I got up from where I had been sitting at the Carlton House writing-table and went over to the fireplace. It was early afternoon, but very dark outside, and the lamps had already been turned on. Two electric fires were burning in the room, but Antonia had insisted on lighting a coal fire as well, to cheer me up, as she put it.
They came in and stood side by side looking at me with the look of tender delighted concern with which women look at babies. The concern was sharpened in Rosemary's case by curiosity, in Antonia's by anxiety.

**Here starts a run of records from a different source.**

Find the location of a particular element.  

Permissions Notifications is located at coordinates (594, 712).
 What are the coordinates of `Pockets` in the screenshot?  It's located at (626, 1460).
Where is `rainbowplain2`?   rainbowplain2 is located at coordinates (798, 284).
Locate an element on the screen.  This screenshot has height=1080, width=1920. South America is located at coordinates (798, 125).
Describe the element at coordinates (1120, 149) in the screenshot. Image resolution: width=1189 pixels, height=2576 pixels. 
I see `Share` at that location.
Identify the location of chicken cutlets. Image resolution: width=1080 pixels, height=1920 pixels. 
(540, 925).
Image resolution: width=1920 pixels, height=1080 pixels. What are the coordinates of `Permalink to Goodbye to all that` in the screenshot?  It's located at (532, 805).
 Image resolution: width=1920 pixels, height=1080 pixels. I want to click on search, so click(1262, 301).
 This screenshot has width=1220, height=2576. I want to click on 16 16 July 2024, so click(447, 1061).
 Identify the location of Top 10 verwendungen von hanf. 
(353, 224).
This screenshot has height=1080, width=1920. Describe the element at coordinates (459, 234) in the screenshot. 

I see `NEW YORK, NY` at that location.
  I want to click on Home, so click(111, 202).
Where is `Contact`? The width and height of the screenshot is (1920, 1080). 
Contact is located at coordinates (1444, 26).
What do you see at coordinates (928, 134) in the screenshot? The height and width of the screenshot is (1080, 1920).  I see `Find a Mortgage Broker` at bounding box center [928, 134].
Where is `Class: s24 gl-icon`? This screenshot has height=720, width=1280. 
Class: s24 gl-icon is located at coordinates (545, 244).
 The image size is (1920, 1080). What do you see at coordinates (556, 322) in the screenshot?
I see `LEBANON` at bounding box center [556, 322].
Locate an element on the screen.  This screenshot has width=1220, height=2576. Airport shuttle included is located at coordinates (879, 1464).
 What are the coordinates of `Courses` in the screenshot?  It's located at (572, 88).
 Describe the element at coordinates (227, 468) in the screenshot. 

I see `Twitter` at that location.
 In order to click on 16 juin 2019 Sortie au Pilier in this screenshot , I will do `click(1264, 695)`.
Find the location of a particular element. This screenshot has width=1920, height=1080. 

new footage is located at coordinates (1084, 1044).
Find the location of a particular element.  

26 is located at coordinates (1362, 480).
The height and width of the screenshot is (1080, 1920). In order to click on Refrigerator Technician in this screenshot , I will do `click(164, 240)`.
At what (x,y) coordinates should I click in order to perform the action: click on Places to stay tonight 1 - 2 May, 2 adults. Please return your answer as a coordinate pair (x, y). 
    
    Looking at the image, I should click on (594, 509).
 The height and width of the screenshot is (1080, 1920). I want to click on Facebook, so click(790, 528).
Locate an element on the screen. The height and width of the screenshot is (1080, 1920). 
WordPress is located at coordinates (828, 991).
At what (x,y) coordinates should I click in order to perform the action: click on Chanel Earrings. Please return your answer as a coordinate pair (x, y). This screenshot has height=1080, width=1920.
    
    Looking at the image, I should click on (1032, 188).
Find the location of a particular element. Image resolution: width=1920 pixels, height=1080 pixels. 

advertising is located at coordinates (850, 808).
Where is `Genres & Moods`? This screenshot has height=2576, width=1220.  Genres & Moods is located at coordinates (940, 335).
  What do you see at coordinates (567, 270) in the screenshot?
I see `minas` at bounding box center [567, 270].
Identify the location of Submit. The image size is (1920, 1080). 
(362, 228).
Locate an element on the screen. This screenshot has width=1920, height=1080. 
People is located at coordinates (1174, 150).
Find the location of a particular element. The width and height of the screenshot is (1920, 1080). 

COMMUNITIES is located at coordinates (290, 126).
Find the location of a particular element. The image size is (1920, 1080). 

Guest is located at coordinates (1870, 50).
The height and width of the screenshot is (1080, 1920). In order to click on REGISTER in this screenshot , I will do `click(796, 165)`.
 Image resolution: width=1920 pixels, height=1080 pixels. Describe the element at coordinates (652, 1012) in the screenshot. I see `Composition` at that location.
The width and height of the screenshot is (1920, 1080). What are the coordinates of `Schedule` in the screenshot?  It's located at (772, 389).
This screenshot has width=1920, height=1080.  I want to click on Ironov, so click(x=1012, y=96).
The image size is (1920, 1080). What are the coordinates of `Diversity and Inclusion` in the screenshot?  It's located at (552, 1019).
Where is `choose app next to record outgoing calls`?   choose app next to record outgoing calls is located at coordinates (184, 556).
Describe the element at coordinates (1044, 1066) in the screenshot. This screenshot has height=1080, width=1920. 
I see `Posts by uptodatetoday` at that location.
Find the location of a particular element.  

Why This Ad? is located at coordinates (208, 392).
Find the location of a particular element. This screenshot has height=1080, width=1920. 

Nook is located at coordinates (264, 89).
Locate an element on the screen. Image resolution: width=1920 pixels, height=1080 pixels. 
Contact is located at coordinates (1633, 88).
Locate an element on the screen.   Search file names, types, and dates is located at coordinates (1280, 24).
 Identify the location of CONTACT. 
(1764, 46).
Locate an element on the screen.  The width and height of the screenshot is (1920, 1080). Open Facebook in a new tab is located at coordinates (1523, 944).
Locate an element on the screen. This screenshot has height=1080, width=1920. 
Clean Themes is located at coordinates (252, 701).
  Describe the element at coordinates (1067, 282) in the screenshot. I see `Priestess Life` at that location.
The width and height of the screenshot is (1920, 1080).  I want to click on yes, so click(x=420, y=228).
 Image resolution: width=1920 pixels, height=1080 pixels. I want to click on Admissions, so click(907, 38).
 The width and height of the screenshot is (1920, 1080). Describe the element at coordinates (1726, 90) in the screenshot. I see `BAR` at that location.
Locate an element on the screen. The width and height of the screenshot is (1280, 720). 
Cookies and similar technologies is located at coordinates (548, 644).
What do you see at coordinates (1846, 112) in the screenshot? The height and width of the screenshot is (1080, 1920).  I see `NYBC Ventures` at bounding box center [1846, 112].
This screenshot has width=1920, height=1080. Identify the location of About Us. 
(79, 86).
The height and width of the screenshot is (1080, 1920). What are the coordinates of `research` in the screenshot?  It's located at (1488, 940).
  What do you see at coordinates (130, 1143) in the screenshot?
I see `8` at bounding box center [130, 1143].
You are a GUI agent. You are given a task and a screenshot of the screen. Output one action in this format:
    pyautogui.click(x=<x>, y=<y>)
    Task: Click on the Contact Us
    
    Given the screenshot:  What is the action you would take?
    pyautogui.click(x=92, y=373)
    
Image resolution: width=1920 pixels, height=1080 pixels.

Rosemary in her smart grey unobtrusive London clothes was tiny beside my wife.
'Antonia has been telling me about your flat,' said Rosemary. 'It sounds ideal. And there's a heavenly view over to Westminster Cathedral.'
'Well, you know more about it than I do,' I said. Palmer had found me a flat in Lowndes Square. It appeared to be all right.
'But you wouldn't let me tell you this morning!' exclaimed Antonia. 'Isn't he dreadful?' to Rosemary. 'Don't you even want to see it?'
'Not specially.'
'Dear heart, don't sulk,' said Antonia. 'You'll have to make some decision soon about the furniture. Rosemary and I have just been measuring curtains, and the landing and Blue Room ones will fit exactly without alteration.'
'What luck.'
'Well, I want to see it,' said Rosemary, 'even if you don't. Antonia's given me the key and I'm going over there now. Are you sure you don't want to come, Martin?'
'Yes.'
'I must be off then,' said Rosemary. 'I must say I'm limp already. I'll drop the key in this evening. 'Bye, Martin darling, 'bye, Antonia.' She patted my shoulder and then stood on her toes to peck Antonia's cheek. She and my wife seemed quite wrapped up in each other now.
Antonia saw her to the door. I could hear her saying, 'And let me know what you think about the pelmets.' The door closed.
I stood by the fireplace watching the flames, and trying to clean out an old pipe which I had found – I occasionally smoked a pipe. I heard Antonia come back into the room. She came across to stand opposite to me. I stared at her and she stared steadily back, unsmiling now. It was the first time we had been alone together since I had returned accompanied by Rosemary. Already, through the secret chemistry of the situation, Antonia and I were two new and different people. We regarded each other with a dismay behind which, in my case, there lurked an abject terror, ready to probe the difference. I felt suddenly dizzy with pain and unable to face whatever scene was to follow. I went back to scraping the pipe. I said, 'Well, you've made one person blissfully happy. Rosemary adores catastrophes.'
'Martin, darling,' said Antonia. She said it lingeringly, with an insistent tenderness of reproach. She stood there before me, her stomach pouting, her hip jutting, her body twisted in such a dear familiar way. A snowy white silk blouse, falling well open, showed off her long neck. Her bun was coiled in a neat golden ball almost as large as her head. I looked at her again and saw her sharply for the first time since our rupture as a separate person and no longer a part of myself.